言わずと知れた名作である。「日はまた昇る」、「われらの時代・男だけの世界」などを読んだが、私はこの「老人と海」が一番好きだ。この本、何が凄いかというと、淡々とした無骨な文章であるのに、そこで描写される風景があまりにもグラマラスで、読むたびに痺れるほど格好いいのである。憧れが強過ぎて原文に挑戦した過去があるくらい、思い出深い一冊である(ちなみに翻訳されたものは実家に置いてきてしまった。写真は英語版である)。
ちなみにこの小説、個人的な感想であるけれど、何処か「バリ山行」を思わせるところがある。清々しいラストシーンに共通項がぼんやりと見えるのは私だけだろうか? 山の次は海、そんなレジャー感覚で取ってみても面白いかもしれない。
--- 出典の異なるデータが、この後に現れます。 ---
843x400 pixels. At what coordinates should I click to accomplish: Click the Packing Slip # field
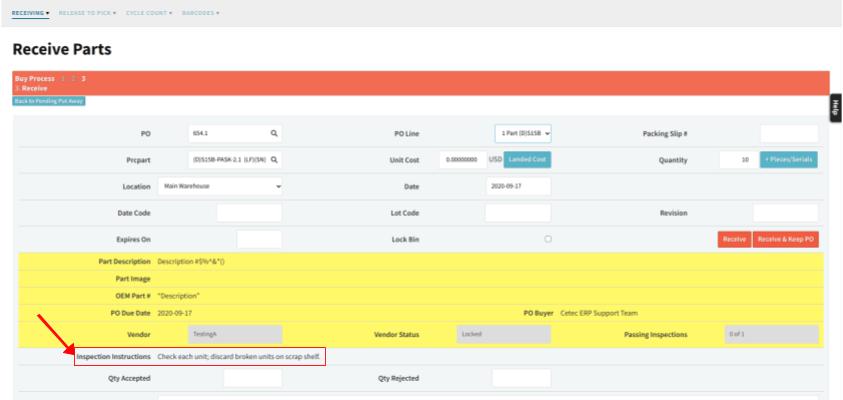point(788,133)
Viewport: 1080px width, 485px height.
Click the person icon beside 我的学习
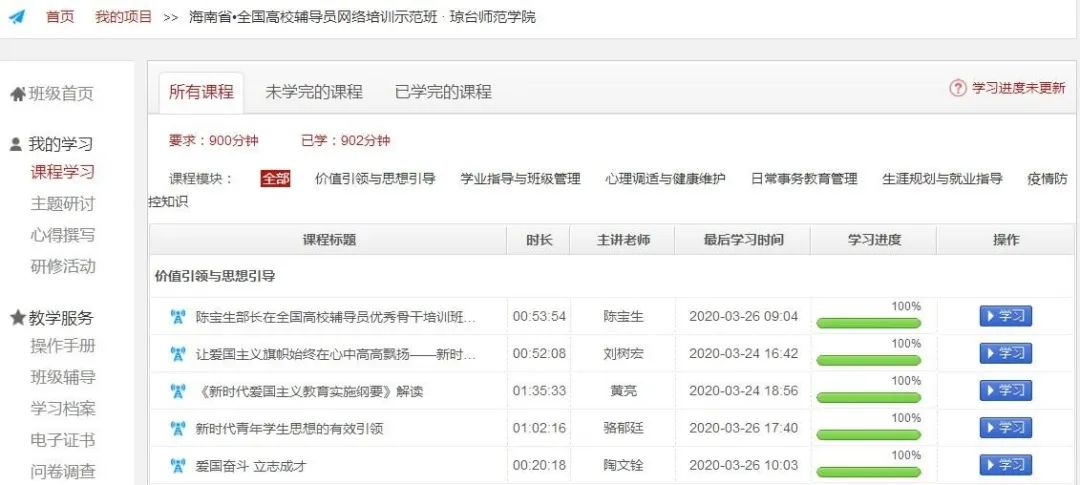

もう一冊は小説ではなくノンフィクション。「ドキュメント 道迷い遭難」である。
これは山に関する本を探して我が家の本棚を漁るうちに見つけた一冊だ。様々な場面での道迷い遭難が克明につづられており、読めば胃の縮む思いをすること請け合いである。
ちなみに、私がこの「道迷い遭難」で最も印象に残っているのは、笹薮の中で遭難した女性のエピソードである。途方もない笹の中を泳ぐようにして歩く様は、読んでいて息苦しささえ感じる程だった。実際、私はメガさんの実行する「バリ山行」の描写を追っていた時、この本のことばかりを考えていた。それくらい真に迫ったドキュメントである。
本当のところを言うと、「バリ山行」が山岳小説であるだけに、ここでも山に関する小説を取り上げたい気持ちはあった。しかしその実、紹介しようにも読んでいない本が多かったので、最後に「もし読んでいたら取り上げたかった……」というタイトルも幾つか挙げさせてもらいたい。
夢枕獏さんの小説。小島秀夫監督の著作「創作する遺伝子」にも取り上げられ、気になっている一冊。山岳小説といえばこれと名指しされるほどの名作だが、残念ながら未読である。
・羆嵐
吉村昭さんの小説。厳密には山岳小説ではないかもしれないが、山と熊の親和性が高いので取り上げた。実際にあった害獣事件を題材にしたとのことで、粗筋を読むだけで背筋が震える。実際、私が熊を怖いと思った原因は、Youtubeにまとめられたこの小説の動画の所為である。そんな訳で未だに読めずにいる。
という訳で、以上が8月のまとめである。あまり読むのが早い方ではないが、来月も楽しく読書が出来ればと思う。よければお付き合いしてやって下さい。